Extracted records.
★ ★ ★ ★

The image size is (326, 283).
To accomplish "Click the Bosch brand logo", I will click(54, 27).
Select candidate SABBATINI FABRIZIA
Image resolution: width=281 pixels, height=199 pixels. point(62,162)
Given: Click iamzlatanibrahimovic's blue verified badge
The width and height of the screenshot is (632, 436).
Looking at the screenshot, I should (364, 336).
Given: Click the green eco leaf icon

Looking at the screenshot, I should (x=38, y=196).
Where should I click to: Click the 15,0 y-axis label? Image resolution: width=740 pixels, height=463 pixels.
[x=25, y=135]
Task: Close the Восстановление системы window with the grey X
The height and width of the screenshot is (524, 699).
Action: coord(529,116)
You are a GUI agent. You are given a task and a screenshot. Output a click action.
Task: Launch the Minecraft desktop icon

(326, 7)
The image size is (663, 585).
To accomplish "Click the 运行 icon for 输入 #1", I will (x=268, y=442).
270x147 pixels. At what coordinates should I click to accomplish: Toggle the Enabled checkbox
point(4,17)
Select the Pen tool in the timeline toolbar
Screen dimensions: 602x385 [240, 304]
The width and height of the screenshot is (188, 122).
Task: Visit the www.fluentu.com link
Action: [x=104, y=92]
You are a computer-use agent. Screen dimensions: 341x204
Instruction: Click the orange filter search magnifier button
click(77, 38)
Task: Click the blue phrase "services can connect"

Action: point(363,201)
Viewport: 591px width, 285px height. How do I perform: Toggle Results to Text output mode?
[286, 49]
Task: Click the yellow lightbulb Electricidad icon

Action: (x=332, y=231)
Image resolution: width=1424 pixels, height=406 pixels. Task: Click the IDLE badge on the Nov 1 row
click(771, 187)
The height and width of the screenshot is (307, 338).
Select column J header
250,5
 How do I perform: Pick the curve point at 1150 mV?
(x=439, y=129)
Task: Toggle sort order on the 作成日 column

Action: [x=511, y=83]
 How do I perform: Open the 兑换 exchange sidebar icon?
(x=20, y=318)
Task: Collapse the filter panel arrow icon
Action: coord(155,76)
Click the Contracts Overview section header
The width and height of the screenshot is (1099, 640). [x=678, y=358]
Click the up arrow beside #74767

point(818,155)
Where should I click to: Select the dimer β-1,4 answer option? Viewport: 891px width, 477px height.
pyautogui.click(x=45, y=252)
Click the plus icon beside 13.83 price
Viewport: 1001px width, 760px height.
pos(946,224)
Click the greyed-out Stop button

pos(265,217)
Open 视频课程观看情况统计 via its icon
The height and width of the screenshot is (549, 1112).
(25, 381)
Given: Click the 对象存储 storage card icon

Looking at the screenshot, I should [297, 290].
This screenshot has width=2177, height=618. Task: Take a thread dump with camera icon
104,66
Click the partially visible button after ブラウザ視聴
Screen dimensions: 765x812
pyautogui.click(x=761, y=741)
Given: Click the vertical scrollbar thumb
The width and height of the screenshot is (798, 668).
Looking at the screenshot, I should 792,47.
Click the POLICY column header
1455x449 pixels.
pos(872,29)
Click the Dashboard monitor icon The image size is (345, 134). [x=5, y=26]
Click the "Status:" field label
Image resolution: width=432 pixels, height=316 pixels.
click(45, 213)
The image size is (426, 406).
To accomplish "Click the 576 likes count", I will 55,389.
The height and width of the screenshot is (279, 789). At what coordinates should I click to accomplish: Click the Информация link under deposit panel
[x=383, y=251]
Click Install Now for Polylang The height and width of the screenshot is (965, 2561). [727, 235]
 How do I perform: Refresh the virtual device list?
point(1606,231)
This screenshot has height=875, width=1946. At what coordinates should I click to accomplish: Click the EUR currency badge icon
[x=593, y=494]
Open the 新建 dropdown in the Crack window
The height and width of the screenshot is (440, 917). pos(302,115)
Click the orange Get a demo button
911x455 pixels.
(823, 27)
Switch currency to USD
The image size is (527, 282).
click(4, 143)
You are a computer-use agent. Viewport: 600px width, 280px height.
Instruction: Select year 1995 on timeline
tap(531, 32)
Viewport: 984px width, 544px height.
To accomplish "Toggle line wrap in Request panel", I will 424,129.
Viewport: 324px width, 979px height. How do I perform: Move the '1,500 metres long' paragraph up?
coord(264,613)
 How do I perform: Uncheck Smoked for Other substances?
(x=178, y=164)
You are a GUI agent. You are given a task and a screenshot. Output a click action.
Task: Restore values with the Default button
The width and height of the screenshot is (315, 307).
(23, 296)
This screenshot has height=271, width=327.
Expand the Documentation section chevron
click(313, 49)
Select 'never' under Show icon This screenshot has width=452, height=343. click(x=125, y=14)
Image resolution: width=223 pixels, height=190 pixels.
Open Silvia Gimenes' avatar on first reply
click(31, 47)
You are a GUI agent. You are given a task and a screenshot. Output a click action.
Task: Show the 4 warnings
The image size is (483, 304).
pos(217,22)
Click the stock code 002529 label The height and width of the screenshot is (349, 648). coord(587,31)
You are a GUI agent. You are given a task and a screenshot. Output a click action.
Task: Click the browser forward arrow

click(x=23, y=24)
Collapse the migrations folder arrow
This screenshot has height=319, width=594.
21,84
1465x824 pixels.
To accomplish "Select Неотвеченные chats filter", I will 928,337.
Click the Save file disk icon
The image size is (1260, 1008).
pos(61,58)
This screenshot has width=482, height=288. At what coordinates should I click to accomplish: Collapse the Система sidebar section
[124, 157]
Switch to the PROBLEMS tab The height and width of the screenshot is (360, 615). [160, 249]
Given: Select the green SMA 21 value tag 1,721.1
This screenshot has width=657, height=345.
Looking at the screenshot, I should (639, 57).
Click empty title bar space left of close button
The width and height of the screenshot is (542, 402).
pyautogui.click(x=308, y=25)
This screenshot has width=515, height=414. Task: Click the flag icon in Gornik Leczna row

★ ★ ★ ★

Convert every one of the records above into a numbered list, omitting the blank lines.

Task answer.
1. The image size is (326, 283).
2. To accomplish "Click the Bosch brand logo", I will click(54, 27).
3. Select candidate SABBATINI FABRIZIA
4. Image resolution: width=281 pixels, height=199 pixels. point(62,162)
5. Given: Click iamzlatanibrahimovic's blue verified badge
6. The width and height of the screenshot is (632, 436).
7. Looking at the screenshot, I should (364, 336).
8. Given: Click the green eco leaf icon
9. Looking at the screenshot, I should (x=38, y=196).
10. Where should I click to: Click the 15,0 y-axis label? Image resolution: width=740 pixels, height=463 pixels.
11. [x=25, y=135]
12. Task: Close the Восстановление системы window with the grey X
13. The height and width of the screenshot is (524, 699).
14. Action: coord(529,116)
15. You are a GUI agent. You are given a task and a screenshot. Output a click action.
16. Task: Launch the Minecraft desktop icon
17. (326, 7)
18. The image size is (663, 585).
19. To accomplish "Click the 运行 icon for 输入 #1", I will (x=268, y=442).
20. 270x147 pixels. At what coordinates should I click to accomplish: Toggle the Enabled checkbox
21. point(4,17)
22. Select the Pen tool in the timeline toolbar
23. Screen dimensions: 602x385 [240, 304]
24. The width and height of the screenshot is (188, 122).
25. Task: Visit the www.fluentu.com link
26. Action: [x=104, y=92]
27. You are a computer-use agent. Screen dimensions: 341x204
28. Instruction: Click the orange filter search magnifier button
29. click(77, 38)
30. Task: Click the blue phrase "services can connect"
31. Action: point(363,201)
32. Viewport: 591px width, 285px height. How do I perform: Toggle Results to Text output mode?
33. [286, 49]
34. Task: Click the yellow lightbulb Electricidad icon
35. Action: (x=332, y=231)
36. Image resolution: width=1424 pixels, height=406 pixels. Task: Click the IDLE badge on the Nov 1 row
37. click(771, 187)
38. The height and width of the screenshot is (307, 338).
39. Select column J header
40. 250,5
41.  How do I perform: Pick the curve point at 1150 mV?
42. (x=439, y=129)
43. Task: Toggle sort order on the 作成日 column
44. Action: [x=511, y=83]
45.  How do I perform: Open the 兑换 exchange sidebar icon?
46. (x=20, y=318)
47. Task: Collapse the filter panel arrow icon
48. Action: coord(155,76)
49. Click the Contracts Overview section header
50. The width and height of the screenshot is (1099, 640). [x=678, y=358]
51. Click the up arrow beside #74767
52. point(818,155)
53. Where should I click to: Select the dimer β-1,4 answer option? Viewport: 891px width, 477px height.
54. pyautogui.click(x=45, y=252)
55. Click the plus icon beside 13.83 price
56. Viewport: 1001px width, 760px height.
57. pos(946,224)
58. Click the greyed-out Stop button
59. pos(265,217)
60. Open 视频课程观看情况统计 via its icon
61. The height and width of the screenshot is (549, 1112).
62. (25, 381)
63. Given: Click the 对象存储 storage card icon
64. Looking at the screenshot, I should [297, 290].
65. This screenshot has width=2177, height=618. Task: Take a thread dump with camera icon
66. 104,66
67. Click the partially visible button after ブラウザ視聴
68. Screen dimensions: 765x812
69. pyautogui.click(x=761, y=741)
70. Given: Click the vertical scrollbar thumb
71. The width and height of the screenshot is (798, 668).
72. Looking at the screenshot, I should 792,47.
73. Click the POLICY column header
74. 1455x449 pixels.
75. pos(872,29)
76. Click the Dashboard monitor icon The image size is (345, 134). [x=5, y=26]
77. Click the "Status:" field label
78. Image resolution: width=432 pixels, height=316 pixels.
79. click(45, 213)
80. The image size is (426, 406).
81. To accomplish "Click the 576 likes count", I will 55,389.
82. The height and width of the screenshot is (279, 789). At what coordinates should I click to accomplish: Click the Информация link under deposit panel
83. [x=383, y=251]
84. Click Install Now for Polylang The height and width of the screenshot is (965, 2561). [727, 235]
85.  How do I perform: Refresh the virtual device list?
86. point(1606,231)
87. This screenshot has height=875, width=1946. At what coordinates should I click to accomplish: Click the EUR currency badge icon
88. [x=593, y=494]
89. Open the 新建 dropdown in the Crack window
90. The height and width of the screenshot is (440, 917). pos(302,115)
91. Click the orange Get a demo button
92. 911x455 pixels.
93. (823, 27)
94. Switch currency to USD
95. The image size is (527, 282).
96. click(4, 143)
97. You are a computer-use agent. Viewport: 600px width, 280px height.
98. Instruction: Select year 1995 on timeline
99. tap(531, 32)
100. Viewport: 984px width, 544px height.
101. To accomplish "Toggle line wrap in Request panel", I will 424,129.
102. Viewport: 324px width, 979px height. How do I perform: Move the '1,500 metres long' paragraph up?
103. coord(264,613)
104.  How do I perform: Uncheck Smoked for Other substances?
105. (x=178, y=164)
106. You are a GUI agent. You are given a task and a screenshot. Output a click action.
107. Task: Restore values with the Default button
108. The width and height of the screenshot is (315, 307).
109. (23, 296)
110. This screenshot has height=271, width=327.
111. Expand the Documentation section chevron
112. click(313, 49)
113. Select 'never' under Show icon This screenshot has width=452, height=343. click(x=125, y=14)
114. Image resolution: width=223 pixels, height=190 pixels.
115. Open Silvia Gimenes' avatar on first reply
116. click(31, 47)
117. You are a GUI agent. You are given a task and a screenshot. Output a click action.
118. Task: Show the 4 warnings
119. The image size is (483, 304).
120. pos(217,22)
121. Click the stock code 002529 label The height and width of the screenshot is (349, 648). coord(587,31)
122. You are a GUI agent. You are given a task and a screenshot. Output a click action.
123. Task: Click the browser forward arrow
124. click(x=23, y=24)
125. Collapse the migrations folder arrow
126. This screenshot has height=319, width=594.
127. 21,84
128. 1465x824 pixels.
129. To accomplish "Select Неотвеченные chats filter", I will 928,337.
130. Click the Save file disk icon
131. The image size is (1260, 1008).
132. pos(61,58)
133. This screenshot has width=482, height=288. At what coordinates should I click to accomplish: Collapse the Система sidebar section
134. [124, 157]
135. Switch to the PROBLEMS tab The height and width of the screenshot is (360, 615). [160, 249]
136. Given: Select the green SMA 21 value tag 1,721.1
137. This screenshot has width=657, height=345.
138. Looking at the screenshot, I should (639, 57).
139. Click empty title bar space left of close button
140. The width and height of the screenshot is (542, 402).
141. pyautogui.click(x=308, y=25)
142. This screenshot has width=515, height=414. Task: Click the flag icon in Gornik Leczna row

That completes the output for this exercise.